Japanese prices slide, Swiss bank UBS seeks cash
TOKYO/ZURICH |
TOKYO/ZURICH (Reuters) - Japanese consumer prices fell at a record pace while Swiss authorities, who also face a threat of deflation, got some possible relief from their other headache when banking giant UBS sought to raise new capital.
In the euro zone, which policymakers insist has no serious risk of deflation, early data suggested that German inflation will hover around zero this month.
Deep in the economic crisis, financial markets are fretting that some governments may eventually reignite inflation with their huge injections of money to revive growth.
Simultaneously others, notably in Japan and Switzerland, are fighting to prevent a downward spiral of prices which would inflict even more economic damage than runaway inflation.
Japan's nationwide core consumer price index fell 1.1 percent in May from a year earlier, the largest fall in records dating back to 1970, data on Friday showed.
The numbers were another sign of weakness in Japan's economy, and may mean the Bank of Japan extends support for the corporate finance market beyond a September expiry date, as well as keeping interest rates at super-low levels.
"Deflation is getting worse and underscores that the BOJ cannot move for a considerable time," said JP Morgan senior economist Masamichi Adachi.
In Switzerland consumer prices fell at the fastest pace in 50 years in May, and the central bank is waging war on deflation with a series of mostly unconfirmed market interventions to stop the Swiss franc rising, most recently on Thursday.
GOOD NEWS FOR SWISS NATIONAL BANK?
But the Swiss National Bank got what might turn out to be some good news from UBS, a global bank with global-sized problems which is the responsibility of authorities in a wealthy but small country.
UBS, one of the hardest-hit major banks in the financial crisis, said late on Thursday it planned to raise 3.8 billion Swiss francs ($3.46 billion) in a share sale to a few big institutional investors.
But in a sign that the world's largest wealth manager faces a long, hard recovery, it forecast a second-quarter loss, sending its stock lower on Friday as analysts said problems remained. UBS shares, which fell 6 percent on Thursday to 13.97 francs, were down 0.7 percent to 13.85 francs at 0912 GMT on Friday.
Kepler Capital Markets analyst Dirk Becker said the capital plan "closes the largest part of the 5 billion franc capital gap that we had identified for them." But he added: "We find it extremely disappointing that the bank suffered another loss, albeit apparently lower than the 2 billion franc loss for Q1."
PROBLEMS REMAIN
In the euro zone Germany's most populous state, North Rhine-Westphalia, reported that consumer prices have risen 0.3 percent month-on-month in June, giving an annual inflation rate of just 0.1 percent. This is an early signal of rates for the entire nation and the wider euro zone, to be published later.
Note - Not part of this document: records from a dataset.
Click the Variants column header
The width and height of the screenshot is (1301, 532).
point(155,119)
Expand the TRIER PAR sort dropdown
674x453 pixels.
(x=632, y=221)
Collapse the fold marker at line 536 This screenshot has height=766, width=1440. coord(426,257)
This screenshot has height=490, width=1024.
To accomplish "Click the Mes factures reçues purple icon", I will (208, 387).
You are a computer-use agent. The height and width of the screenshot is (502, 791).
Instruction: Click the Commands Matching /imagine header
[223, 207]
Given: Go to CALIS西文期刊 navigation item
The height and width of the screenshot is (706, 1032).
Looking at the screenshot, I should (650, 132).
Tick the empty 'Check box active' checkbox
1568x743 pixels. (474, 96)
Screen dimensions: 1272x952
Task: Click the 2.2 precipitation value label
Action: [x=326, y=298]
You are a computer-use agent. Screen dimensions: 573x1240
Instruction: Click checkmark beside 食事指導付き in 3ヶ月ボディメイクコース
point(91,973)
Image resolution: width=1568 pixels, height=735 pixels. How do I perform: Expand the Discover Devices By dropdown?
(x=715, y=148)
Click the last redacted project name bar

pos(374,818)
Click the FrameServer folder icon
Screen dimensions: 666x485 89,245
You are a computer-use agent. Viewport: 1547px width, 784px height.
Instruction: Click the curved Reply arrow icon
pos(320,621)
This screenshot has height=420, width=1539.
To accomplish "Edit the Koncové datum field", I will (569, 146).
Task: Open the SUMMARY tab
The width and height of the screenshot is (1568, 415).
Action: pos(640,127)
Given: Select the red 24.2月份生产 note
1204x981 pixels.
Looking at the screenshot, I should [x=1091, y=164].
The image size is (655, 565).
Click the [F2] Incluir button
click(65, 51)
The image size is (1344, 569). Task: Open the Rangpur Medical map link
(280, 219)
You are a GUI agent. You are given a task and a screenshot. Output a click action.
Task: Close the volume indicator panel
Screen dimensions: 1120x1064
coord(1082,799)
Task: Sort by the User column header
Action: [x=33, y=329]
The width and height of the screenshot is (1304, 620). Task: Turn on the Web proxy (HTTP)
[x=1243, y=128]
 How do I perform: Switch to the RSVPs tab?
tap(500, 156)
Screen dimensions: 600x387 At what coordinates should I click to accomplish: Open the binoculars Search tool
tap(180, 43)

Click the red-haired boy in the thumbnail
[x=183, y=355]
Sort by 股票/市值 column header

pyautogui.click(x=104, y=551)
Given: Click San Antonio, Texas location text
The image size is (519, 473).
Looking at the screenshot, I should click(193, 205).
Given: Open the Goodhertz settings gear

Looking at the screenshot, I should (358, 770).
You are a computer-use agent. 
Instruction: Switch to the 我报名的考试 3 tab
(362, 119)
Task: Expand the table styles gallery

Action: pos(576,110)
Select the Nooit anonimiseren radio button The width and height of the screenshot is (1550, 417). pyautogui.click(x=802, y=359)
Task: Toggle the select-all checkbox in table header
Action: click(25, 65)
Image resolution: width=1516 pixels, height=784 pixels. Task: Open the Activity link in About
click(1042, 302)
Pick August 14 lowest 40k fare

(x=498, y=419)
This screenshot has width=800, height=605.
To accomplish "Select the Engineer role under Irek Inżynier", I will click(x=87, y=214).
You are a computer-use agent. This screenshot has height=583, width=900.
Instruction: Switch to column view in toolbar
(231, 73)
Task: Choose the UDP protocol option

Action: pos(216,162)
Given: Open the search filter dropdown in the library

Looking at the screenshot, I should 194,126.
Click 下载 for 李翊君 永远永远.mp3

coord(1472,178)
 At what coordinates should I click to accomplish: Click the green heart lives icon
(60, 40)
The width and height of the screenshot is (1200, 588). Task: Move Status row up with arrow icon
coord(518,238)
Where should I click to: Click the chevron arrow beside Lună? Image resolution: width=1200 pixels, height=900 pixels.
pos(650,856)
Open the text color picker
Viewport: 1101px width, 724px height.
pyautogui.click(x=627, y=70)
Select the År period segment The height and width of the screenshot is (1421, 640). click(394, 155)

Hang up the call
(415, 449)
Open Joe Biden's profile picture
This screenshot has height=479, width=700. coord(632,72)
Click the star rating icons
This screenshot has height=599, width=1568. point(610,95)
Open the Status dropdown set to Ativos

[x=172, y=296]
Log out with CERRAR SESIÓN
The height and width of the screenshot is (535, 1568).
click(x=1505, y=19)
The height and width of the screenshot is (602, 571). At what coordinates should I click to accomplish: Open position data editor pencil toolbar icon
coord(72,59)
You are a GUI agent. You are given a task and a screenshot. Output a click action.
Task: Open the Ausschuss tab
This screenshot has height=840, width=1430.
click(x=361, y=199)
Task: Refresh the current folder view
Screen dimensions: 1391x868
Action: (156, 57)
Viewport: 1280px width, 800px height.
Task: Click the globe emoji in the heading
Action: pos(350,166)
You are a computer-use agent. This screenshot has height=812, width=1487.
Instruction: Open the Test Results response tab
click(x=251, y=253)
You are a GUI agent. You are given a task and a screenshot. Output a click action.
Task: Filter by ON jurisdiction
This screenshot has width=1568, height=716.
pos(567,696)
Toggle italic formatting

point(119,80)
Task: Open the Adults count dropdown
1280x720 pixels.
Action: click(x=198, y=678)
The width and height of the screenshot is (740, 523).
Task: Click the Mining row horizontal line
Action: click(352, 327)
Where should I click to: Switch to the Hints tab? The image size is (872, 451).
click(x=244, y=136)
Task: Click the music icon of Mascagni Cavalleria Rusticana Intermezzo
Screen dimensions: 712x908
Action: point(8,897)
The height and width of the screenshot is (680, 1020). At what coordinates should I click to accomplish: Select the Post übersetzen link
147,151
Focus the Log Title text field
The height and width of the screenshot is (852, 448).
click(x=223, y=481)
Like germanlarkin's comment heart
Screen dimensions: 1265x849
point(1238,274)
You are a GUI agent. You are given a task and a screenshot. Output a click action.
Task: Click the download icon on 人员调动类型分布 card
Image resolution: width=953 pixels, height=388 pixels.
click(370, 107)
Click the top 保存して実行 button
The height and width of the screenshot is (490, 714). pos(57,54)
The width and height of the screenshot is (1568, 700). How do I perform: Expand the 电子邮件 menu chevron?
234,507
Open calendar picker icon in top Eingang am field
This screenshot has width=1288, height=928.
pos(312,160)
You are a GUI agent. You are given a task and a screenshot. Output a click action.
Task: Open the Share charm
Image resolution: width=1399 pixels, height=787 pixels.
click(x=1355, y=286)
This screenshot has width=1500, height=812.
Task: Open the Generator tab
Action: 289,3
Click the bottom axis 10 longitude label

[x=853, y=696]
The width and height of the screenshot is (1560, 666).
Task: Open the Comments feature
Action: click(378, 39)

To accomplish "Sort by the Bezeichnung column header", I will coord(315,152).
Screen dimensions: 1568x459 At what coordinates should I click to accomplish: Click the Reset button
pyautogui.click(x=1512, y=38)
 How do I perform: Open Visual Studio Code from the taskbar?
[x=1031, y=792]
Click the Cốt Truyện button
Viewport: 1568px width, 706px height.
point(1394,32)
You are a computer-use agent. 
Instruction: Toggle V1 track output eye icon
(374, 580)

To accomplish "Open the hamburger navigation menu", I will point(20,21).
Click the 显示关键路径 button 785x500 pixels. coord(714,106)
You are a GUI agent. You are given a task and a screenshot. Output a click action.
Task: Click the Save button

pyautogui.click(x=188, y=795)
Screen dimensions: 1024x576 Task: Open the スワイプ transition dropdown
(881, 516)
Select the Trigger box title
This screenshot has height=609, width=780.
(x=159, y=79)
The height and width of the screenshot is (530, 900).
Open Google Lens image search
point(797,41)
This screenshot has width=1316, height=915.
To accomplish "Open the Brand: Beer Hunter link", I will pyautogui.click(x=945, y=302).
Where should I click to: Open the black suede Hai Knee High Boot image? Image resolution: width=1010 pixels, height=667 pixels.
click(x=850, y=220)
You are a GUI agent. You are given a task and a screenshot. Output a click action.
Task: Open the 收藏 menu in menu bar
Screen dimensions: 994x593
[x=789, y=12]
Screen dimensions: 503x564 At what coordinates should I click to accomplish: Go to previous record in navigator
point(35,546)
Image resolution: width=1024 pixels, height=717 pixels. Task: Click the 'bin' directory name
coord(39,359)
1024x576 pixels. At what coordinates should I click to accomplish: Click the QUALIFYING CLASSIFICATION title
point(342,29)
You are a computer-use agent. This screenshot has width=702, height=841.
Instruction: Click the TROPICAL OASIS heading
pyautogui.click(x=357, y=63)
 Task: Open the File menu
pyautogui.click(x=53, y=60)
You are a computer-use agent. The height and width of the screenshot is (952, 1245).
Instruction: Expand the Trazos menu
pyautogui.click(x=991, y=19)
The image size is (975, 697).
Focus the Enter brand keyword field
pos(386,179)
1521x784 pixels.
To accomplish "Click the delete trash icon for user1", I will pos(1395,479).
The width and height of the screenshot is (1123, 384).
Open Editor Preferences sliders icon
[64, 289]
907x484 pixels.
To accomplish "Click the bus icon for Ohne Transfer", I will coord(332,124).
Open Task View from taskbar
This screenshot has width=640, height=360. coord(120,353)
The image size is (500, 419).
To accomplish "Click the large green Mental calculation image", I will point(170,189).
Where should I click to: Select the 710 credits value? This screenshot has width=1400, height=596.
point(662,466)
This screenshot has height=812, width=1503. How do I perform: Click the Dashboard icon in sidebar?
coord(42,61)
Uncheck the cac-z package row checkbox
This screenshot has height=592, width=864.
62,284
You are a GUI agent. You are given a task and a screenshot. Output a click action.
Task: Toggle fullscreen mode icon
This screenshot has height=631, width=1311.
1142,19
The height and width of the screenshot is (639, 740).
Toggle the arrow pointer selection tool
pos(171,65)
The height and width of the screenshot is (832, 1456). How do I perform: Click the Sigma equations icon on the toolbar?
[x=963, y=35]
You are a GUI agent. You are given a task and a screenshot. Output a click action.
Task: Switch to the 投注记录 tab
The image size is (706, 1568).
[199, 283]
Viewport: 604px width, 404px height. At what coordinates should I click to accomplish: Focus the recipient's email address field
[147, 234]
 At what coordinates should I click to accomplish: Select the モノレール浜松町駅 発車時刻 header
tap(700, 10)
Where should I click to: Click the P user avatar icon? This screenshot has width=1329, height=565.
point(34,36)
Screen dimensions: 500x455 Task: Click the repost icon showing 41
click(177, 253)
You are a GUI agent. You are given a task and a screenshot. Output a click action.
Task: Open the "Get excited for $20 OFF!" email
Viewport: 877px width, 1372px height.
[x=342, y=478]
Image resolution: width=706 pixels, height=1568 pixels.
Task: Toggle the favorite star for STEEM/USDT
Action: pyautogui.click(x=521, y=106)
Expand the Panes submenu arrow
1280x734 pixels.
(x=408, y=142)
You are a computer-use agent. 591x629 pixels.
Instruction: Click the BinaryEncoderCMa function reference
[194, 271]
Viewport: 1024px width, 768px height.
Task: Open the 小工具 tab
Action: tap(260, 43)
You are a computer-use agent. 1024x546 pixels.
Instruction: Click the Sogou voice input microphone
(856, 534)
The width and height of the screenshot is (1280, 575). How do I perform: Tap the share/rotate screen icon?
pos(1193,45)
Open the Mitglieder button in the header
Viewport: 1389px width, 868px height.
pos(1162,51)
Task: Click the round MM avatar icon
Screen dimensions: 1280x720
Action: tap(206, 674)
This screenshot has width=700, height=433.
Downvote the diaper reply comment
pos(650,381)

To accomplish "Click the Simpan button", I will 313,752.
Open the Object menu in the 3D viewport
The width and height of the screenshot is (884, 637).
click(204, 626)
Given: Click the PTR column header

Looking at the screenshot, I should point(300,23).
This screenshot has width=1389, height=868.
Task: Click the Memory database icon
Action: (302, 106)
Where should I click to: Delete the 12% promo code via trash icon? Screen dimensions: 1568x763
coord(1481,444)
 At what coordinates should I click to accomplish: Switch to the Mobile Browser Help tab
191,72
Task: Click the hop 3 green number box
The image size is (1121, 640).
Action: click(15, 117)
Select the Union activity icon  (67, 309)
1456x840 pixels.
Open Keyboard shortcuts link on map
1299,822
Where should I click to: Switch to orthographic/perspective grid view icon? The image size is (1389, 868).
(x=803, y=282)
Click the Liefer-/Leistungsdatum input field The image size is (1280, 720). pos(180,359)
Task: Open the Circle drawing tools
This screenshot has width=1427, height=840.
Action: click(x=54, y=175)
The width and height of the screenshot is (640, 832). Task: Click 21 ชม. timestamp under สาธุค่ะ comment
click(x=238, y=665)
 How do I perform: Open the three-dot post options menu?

Hopes for an eventual economic recovery supported stock markets on Friday, with metal and oil prices also rising. The U.S. dollar and government bond prices slipped as investors gingerly put funds back into riskier assets.
Tokyo's Nikkei average added 0.8 percent on Friday despite the consumer prices data. "Most people will agree now that we won't revisit the low point that we have seen this year again any time soon," said Luc Van Hecka, chief economist at KBC Securities.
"But there are still some problems to be resolved in the financial sector and as long as that is not out of the way in a convincing manner, we could still have intermediate corrections."